Hablando de versiones eruditas, acabo de terminar un libro en el que un personaje quiere pasar su vida leyendo, pero “lejos de esas personas que pasan la existencia en la degradante ocupación de editar a los clásicos, ensuciando los márgenes de los libros más hermosos con anotaciones vanas y superfluas y haciendo lo que está a su alcance para inspirar una perpetua repugnancia por toda belleza. (...) Nada más digno de lástima que una obra maestra desfigurada por la pluma del comentador”. De haber prevalecido esta opinión, la Academia estaría en problemas, pero el personaje, perseguido por una siniestra organización, los tiene más grandes. El libro (1985), se llama Los tres impostores y es de Arthur Machen. Está editado en la Biblioteca Personal de Borges, que lo califica de “breve y casi secreta obra maestra”. Pero no dice ahí todo lo que pensaba de Machen: que en general se quedaba en la búsqueda del estilo y no tenía una sola idea en la cabeza, como afirma Bioy en su diario. Bioy, siempre rencoroso con sus colegas, completa: “Empiezo a sospechar que Arthur Machen era un pelafustán y un latero”. (Otro proyecto de vida, del que estas notas parecen formar parte, es la inspección de las conversaciones entre Bioy y Borges para comprobar sus opiniones sobre los escritores. De paso, Borges sostenía que Dante era insuperable, mejor que Shakespeare, que Cervantes, etcétera).

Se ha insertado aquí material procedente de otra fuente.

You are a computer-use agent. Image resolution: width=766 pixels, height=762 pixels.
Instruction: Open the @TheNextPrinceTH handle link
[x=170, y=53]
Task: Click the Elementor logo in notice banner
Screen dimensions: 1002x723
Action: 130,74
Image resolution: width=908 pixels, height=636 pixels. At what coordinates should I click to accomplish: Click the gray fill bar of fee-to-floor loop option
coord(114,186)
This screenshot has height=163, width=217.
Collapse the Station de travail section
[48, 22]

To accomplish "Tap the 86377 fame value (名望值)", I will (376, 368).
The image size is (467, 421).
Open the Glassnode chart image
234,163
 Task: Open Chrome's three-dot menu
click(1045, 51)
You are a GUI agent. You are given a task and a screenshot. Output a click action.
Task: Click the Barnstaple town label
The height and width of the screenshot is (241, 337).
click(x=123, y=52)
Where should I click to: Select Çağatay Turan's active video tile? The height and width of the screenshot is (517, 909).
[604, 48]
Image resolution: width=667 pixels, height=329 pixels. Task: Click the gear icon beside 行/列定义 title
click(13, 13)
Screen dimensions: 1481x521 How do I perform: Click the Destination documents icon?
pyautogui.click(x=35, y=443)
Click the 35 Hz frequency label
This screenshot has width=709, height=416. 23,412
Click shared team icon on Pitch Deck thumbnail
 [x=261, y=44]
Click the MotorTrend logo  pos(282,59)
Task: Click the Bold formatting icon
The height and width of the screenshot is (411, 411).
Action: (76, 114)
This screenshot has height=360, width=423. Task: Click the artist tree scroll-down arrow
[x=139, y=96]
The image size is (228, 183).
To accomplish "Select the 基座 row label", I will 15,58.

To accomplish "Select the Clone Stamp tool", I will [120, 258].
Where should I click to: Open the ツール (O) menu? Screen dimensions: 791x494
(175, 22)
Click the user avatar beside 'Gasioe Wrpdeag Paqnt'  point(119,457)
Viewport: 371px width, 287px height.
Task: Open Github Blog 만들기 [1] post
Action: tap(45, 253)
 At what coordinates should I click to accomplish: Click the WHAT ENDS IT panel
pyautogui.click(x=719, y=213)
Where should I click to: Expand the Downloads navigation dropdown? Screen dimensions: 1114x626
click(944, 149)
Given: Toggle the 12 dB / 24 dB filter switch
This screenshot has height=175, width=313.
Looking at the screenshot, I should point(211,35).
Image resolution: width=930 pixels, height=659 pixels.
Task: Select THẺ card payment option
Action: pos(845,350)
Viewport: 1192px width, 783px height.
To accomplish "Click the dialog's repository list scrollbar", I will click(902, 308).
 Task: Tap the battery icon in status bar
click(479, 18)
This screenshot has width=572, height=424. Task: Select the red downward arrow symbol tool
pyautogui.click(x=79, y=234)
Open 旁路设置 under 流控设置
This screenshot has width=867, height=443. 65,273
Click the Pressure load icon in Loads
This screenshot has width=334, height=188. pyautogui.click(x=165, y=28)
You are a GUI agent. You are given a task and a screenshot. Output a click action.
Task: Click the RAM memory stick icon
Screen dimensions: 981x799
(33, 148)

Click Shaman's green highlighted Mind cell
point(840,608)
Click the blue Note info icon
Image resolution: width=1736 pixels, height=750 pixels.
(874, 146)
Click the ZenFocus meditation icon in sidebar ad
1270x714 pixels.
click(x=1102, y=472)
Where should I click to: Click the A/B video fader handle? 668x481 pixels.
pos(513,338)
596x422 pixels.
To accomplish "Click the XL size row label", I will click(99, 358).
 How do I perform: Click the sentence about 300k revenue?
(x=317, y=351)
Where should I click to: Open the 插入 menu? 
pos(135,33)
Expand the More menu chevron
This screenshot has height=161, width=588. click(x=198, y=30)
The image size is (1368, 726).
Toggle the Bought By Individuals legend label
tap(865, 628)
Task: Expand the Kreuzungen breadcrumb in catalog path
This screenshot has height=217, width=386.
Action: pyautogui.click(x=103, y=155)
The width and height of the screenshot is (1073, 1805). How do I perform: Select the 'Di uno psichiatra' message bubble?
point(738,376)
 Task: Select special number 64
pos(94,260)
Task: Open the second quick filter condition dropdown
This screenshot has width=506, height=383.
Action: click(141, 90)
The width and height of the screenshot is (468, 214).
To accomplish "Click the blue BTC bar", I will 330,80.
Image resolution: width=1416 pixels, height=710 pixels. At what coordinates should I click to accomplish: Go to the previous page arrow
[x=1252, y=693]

Vuelvo a Los tres impostores. Es una novela en la que cada personaje les cuenta un cuento a los protagonistas a la manera de Las mil y una noches (uno de ellos es un escritor obsesionado por el estilo como Machen, del que el autor se ríe). En esos cuentos, fantásticos en su mayoría, hay de todo: desde las Memorias de Casanova (Machen las tradujo al inglés) hasta Bouvard y Pécuchet. Lovecraft los tomó como referencia de sus cosmogonías malignas y sus criaturas inefables, pero Machen deja estos horrores entre paréntesis porque son obra de sus impostores. Machen era más discreto con lo inmaterial que Lovecraft, tenía más humor y describió como nadie la irrepetible heterogeneidad de Londres en el siglo XIX. Iain Sinclair lo leyó con más cuidado que Bioy.